I think it's required. That sequence is from the programming guide.

>
>> +	}
>> +}
>> +
>> +static void hellcreek_set_cycle_time(struct hellcreek *hellcreek,
>> +				     const struct hellcreek_schedule *schedule)
>> +{
>> +	u32 cycle_time = schedule->cycle_time;
>> +
>> +	hellcreek_write(hellcreek, cycle_time & 0x0000ffff, TR_CTWRL);
>> +	hellcreek_write(hellcreek, (cycle_time & 0xffff0000) >> 16, TR_CTWRH);
>
> The cycle_time in struct tc_taprio_qopt_offload is 64-bit, so you should
> NACK a value that is too large and return an appropriate extack
> message.

Ok, makes sense.

>
>> +}
>> +
>> +static void hellcreek_switch_schedule(struct hellcreek *hellcreek,
>> +				      ktime_t start_time)
>> +{
>> +	struct timespec64 ts = ktime_to_timespec64(start_time);
>> +
>> +	/* Start can be up to eight seconds in the future */
>> +	ts.tv_sec %= 8;
>
> What happens if base_time is specified as zero, or a small number that
> only encodes a phase?
>
> I would expect that the base time is advanced by an integer number of
> cycles until it becomes in the immediate future, so that it can be
> applied.

Yes, that's missing/not implemented. If the admin base time is in the
past, a valid starting point in the future has to be calculated by the
driver.

>
> I don't think that's what happens right now.
> If the start_time is 0.000000000, the cycle_time is 0.333333333, and now
> is 8.125000000.
>
> I believe that what would happen is:
> - hellcreek_schedule_startable() says "yes, it's startable right away",
>   because base_time_ns - current_ns) is negative, and therefore also
>   smaller than 8 * NSEC_PER_SEC.
> - hellcreek_switch_schedule() gets called with the 0.000000000 time, and
>   this start_time gets programmed right away into hardware.

### TASK TO CARRY OUT
Could you continue the code review thread about the hellcreek switch schedule from its last line?

### DATA

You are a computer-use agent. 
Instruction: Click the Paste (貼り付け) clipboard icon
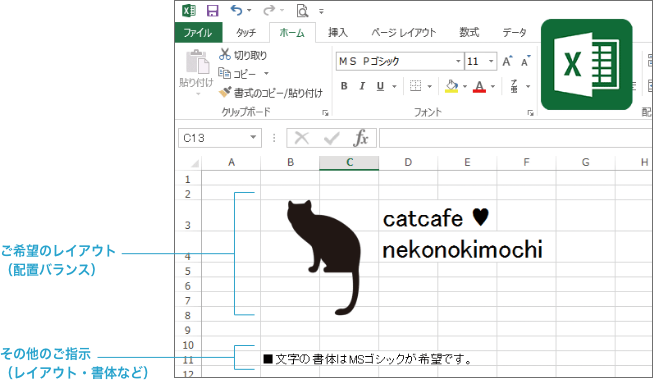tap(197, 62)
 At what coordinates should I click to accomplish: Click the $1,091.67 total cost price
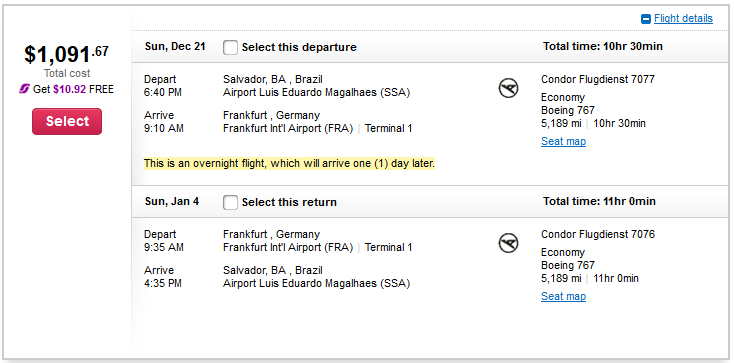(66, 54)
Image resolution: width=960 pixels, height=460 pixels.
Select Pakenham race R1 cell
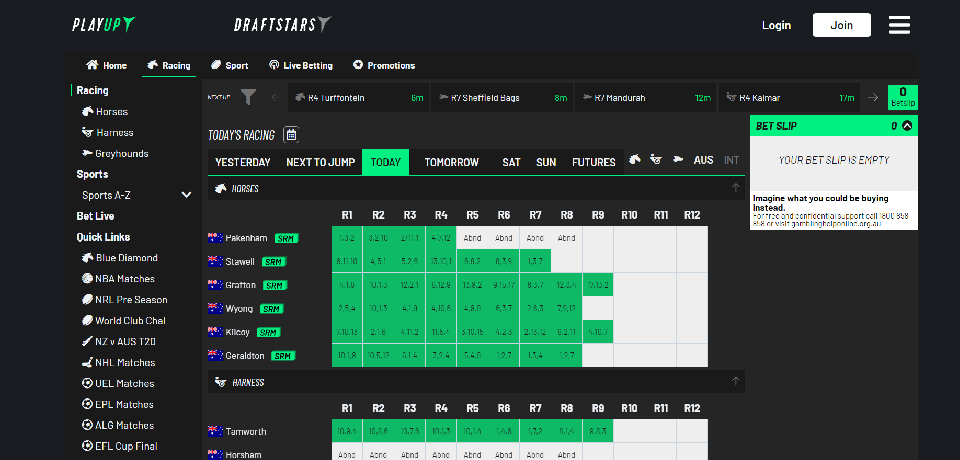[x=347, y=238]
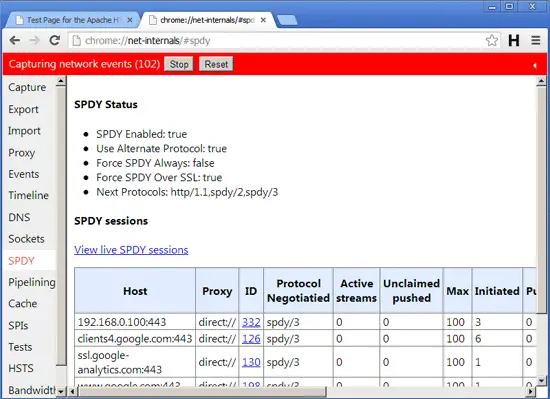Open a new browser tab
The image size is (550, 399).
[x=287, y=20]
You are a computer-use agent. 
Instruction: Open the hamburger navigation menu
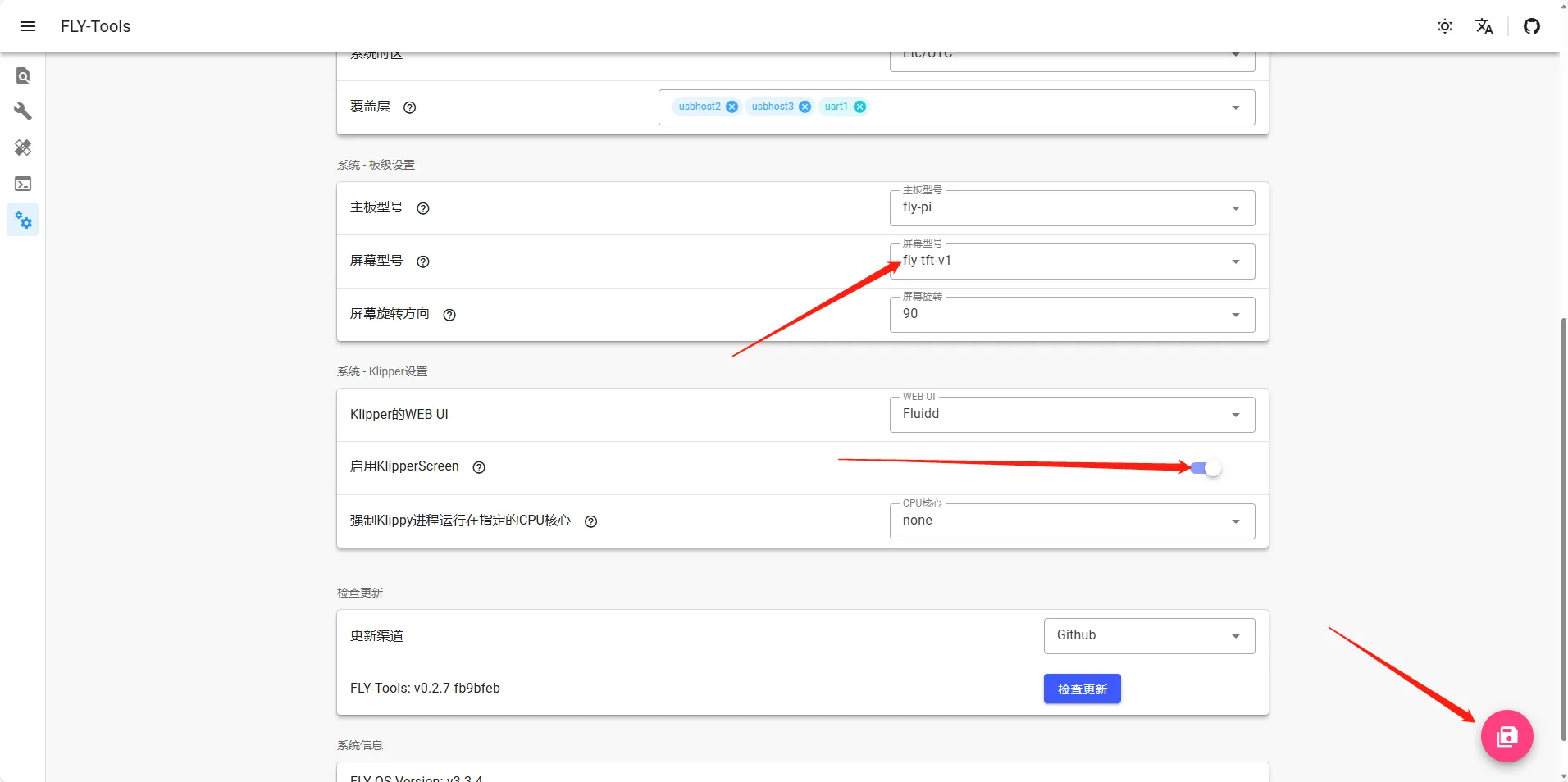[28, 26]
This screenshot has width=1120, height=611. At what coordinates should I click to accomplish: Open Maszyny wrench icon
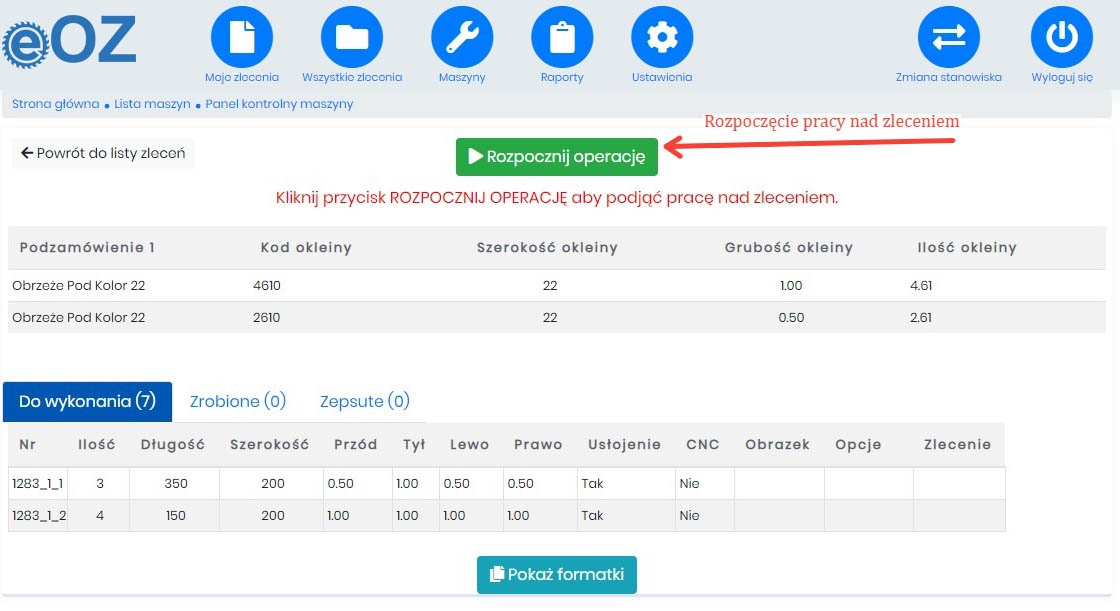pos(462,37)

==

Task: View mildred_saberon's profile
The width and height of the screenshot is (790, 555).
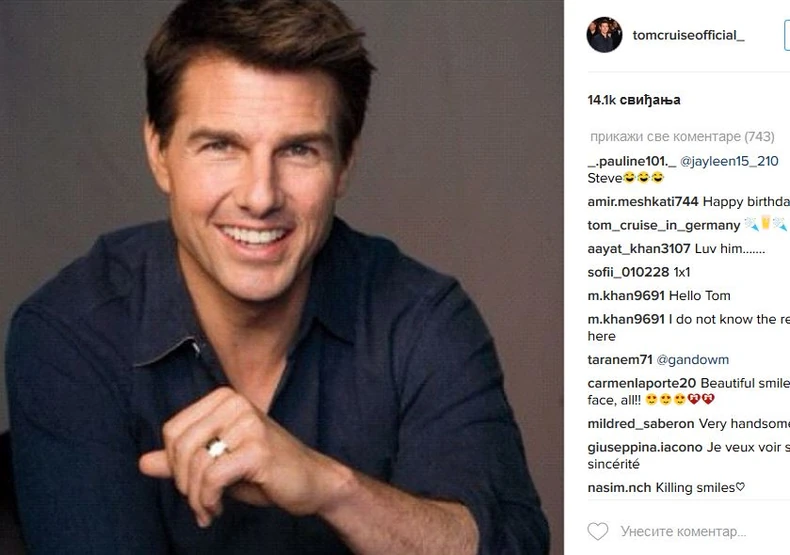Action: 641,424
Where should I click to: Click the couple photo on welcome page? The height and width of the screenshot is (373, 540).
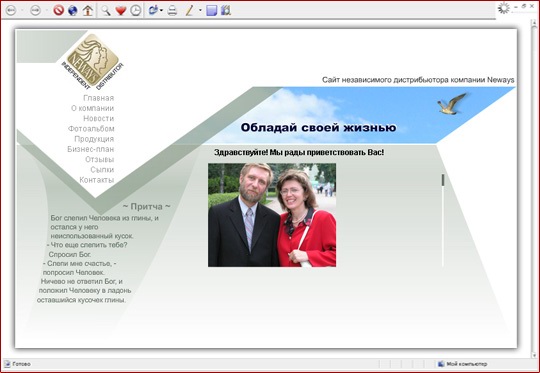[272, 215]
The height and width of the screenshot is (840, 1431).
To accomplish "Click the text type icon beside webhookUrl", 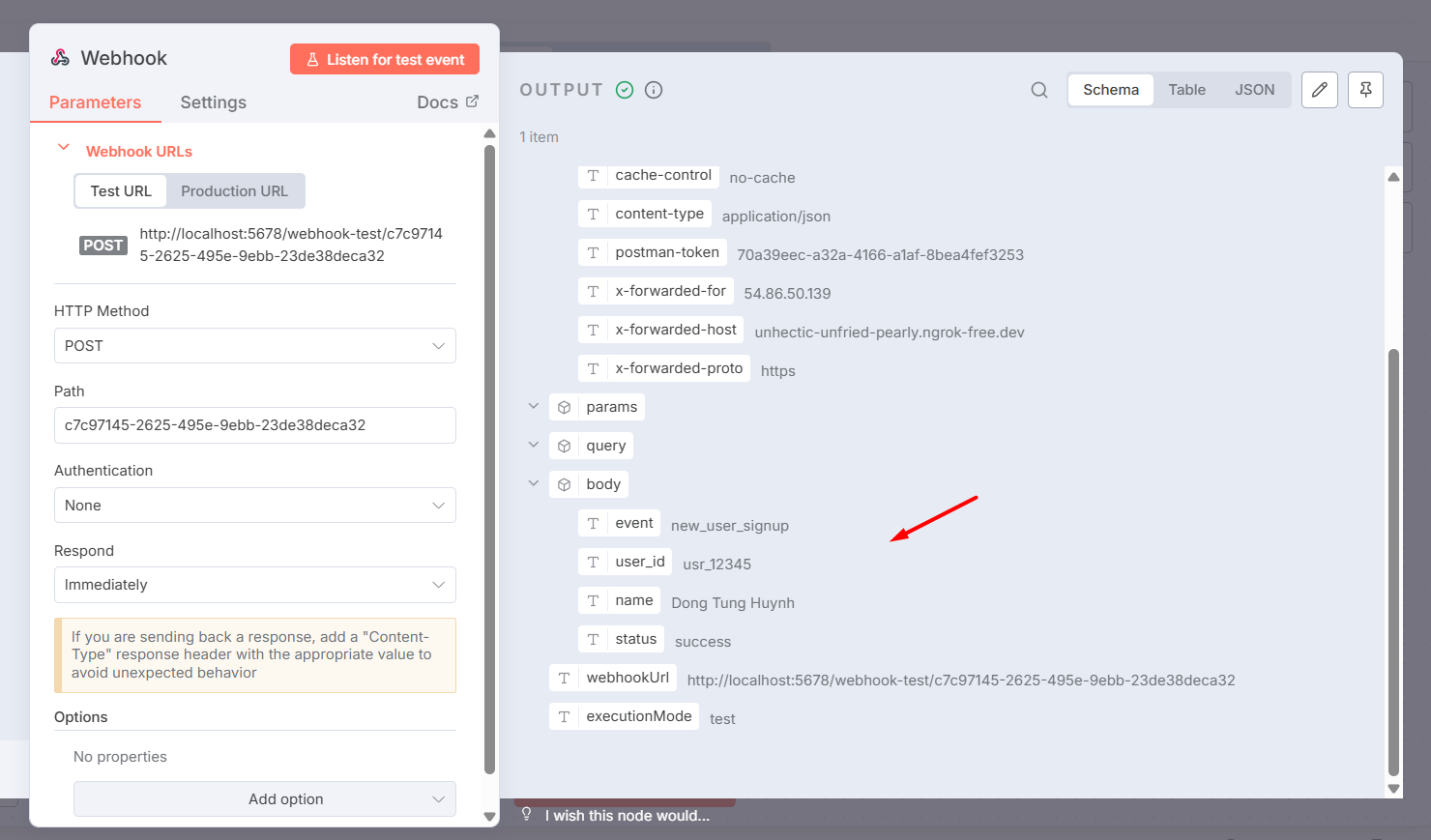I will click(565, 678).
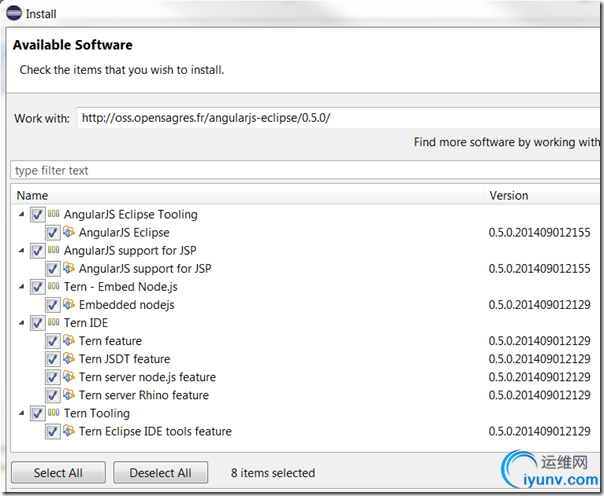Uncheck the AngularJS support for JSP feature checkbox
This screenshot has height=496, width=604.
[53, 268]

--

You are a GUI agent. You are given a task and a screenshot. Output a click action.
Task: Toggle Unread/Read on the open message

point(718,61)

### EXERCISE RESPONSE
>
> What does the hardware do if it's given a schedule that begins at 0.000000000
> when the current time is at 8.125000000?
>
> I would expect that somebody (hardware or driver) advances the time
> 0.000000000 into the first time that is larger than 8.125000000, while
> still remaining congruent to the original time in terms of phase offset.
>
> I.e. advance the base time by 25 cycle times, to get
> 0.000000000 + 25 x 0.333333333 = 8.333333325 ns.
>
> Then I would expect the schedule to start at 8.333333325 nanoseconds,
> which is the first value immediately larger than "now" (8.125000000).

Correct.

>
> When you give the hardware the base_time of 0.000000000, is this what
> happens? Is it equivalent to giving it 0.333333325?
>
>> +
>> +	/* Start schedule at this point of time */
>> +	hellcreek_write(hellcreek, ts.tv_nsec & 0x0000ffff, TR_ESTWRL);
>> +	hellcreek_write(hellcreek, (ts.tv_nsec & 0xffff0000) >> 16, TR_ESTWRH);
>> +
>> +	/* Arm timer, set seconds and switch schedule */
>> +	hellcreek_write(hellcreek, TR_ESTCMD_ESTARM | TR_ESTCMD_ESTSWCFG |
>> +			((ts.tv_sec & TR_ESTCMD_ESTSEC_MASK) <<
>> +			 TR_ESTCMD_ESTSEC_SHIFT), TR_ESTCMD);
>> +}
>> +
>> +static struct hellcreek_schedule *
>> +hellcreek_taprio_to_schedule(struct tc_taprio_qopt_offload *taprio)
>> +{
>> +	struct hellcreek_schedule *schedule;
>> +	size_t i;
>> +
>> +	/* Allocate some memory first */
>> +	schedule = kzalloc(sizeof(*schedule), GFP_KERNEL);
>
> struct hellcreek_schedule has no added value on top of struct
> tc_taprio_qopt_offload (except for _maybe_ that overrun_ignore, which
> currently you don't use and could therefore remove - arguably the
> overrun_ignore flag should be user-visible if it ever was to be
> configured, and therefore my argument still stands).

overrun_ignore shouldn't be used. So, yes, that schedule can be removed.

>
> The reason why I'm making the point, though, is that you don't need to
> allocate extra memory if you use the plain struct tc_taprio_qopt_offload.
> You can use taprio_offload_get() to increase the reference count on the
> structure that was passed to you, use it for as long as you need, and
> just call taprio_offload_free() when you're done with it.

Ah, didn't know that. That'll help.

>
>> +	if (!schedule)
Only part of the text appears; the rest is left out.